Results Eighty-one of the 91 statements achieved consensus despite generally low quality of evidence, including 8 clinical statements: (1) specimens from endoscopic resection are better than biopsies for staging lesions, (2) it is important to carefully map the size of the dysplastic areas, (3) patients that receive ablative or surgical therapy require endoscopic follow-up, (4) high-resolution endoscopy is necessary for accurate diagnosis, (5) endoscopic therapy for HGD is preferred to surveillance, (6) endoscopic therapy for HGD is preferred to surgery, (7) the combination of endoscopic resection and radiofrequency ablation is the most effective therapy, and (8) after endoscopic removal of lesions from patients with HGD, all areas of BE should be ablated.
Conclusions We developed a data-sifting platform and used the Delphi process to create evidence-based consensus statements for the management of patients with BE and early-stage EA. This approach identified important clinical features of the diseases and areas for future studies.
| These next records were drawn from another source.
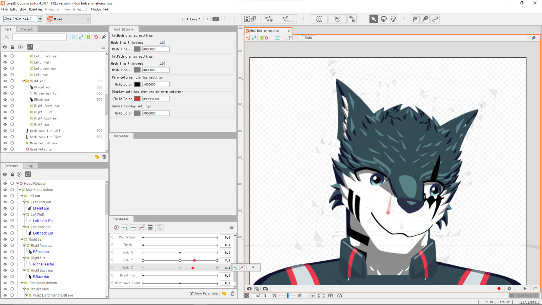Click the red Child Color swatch
This screenshot has height=305, width=542.
[x=137, y=99]
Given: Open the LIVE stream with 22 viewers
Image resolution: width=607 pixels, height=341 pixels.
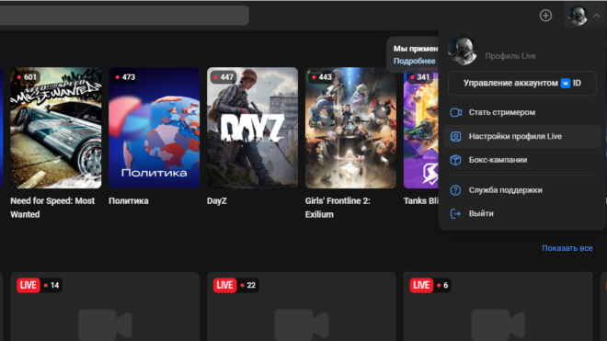Looking at the screenshot, I should [x=302, y=307].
Barrett's esophagus (BE) is defined as the replacement of distal esophageal squamous mucosa with metaplastic columnar epithelium.[1] It occurs in 4% of patients undergoing an upper gastrointestinal endoscopy, and in 9% of men over 50 years of age.[2] BE is more common in developed countries, affecting 2% of the population, because it is strongly associated with gastroesophageal reflux disease[3,4] and this disease incidence is increasing in developing countries.[5] The main concern with BE is the associated increased risk for esophageal adenocarcinoma (EA). EA is the fastest growing cause of cancer mortality,[6] and it is estimated that patients with BE have at least a 20-fold increased risk of developing EA.[7–9] Most guidelines[10,11] recommend surveillance endoscopy every 2 to 5 years in patients with BE to detect early, treatable neoplasia and early signs of high-grade dysplasia (HGD). If progression to low-grade dysplasia (LGD), HGD, or EA can be detected early in its course, cancer can either be prevented or treated at a curable stage.[12,13]
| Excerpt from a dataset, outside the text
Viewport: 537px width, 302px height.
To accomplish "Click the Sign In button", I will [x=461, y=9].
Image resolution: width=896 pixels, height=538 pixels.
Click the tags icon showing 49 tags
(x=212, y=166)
There is a lack of agreement concerning optimal management of dysplasia and early EA and, therefore, management practice patterns vary considerably among BE experts. The classification and recognition of dysplasia, both by endoscopy and histology, are variable among and within countries, and between some medical centers. There remains heterogeneity in the management of HGD/early EA throughout the world; the primary alternatives include managing HGD with surveillance alone, endoscopic therapy to remove HGD or early EA, or surgical resection of the BE (esophagectomy).[14] Innovations have taken place in the endoscopic management of EA.[15] In this rapidly changing field, a rational consensus approach to BE patients with LGD, HGD, and early EA is necessary to help inform the practicing clinician. Previously, several consensus papers have had some impact on clinical management[1,10] but have focused on BE in general; the focus of this guideline is LGD, HGD, and early EA.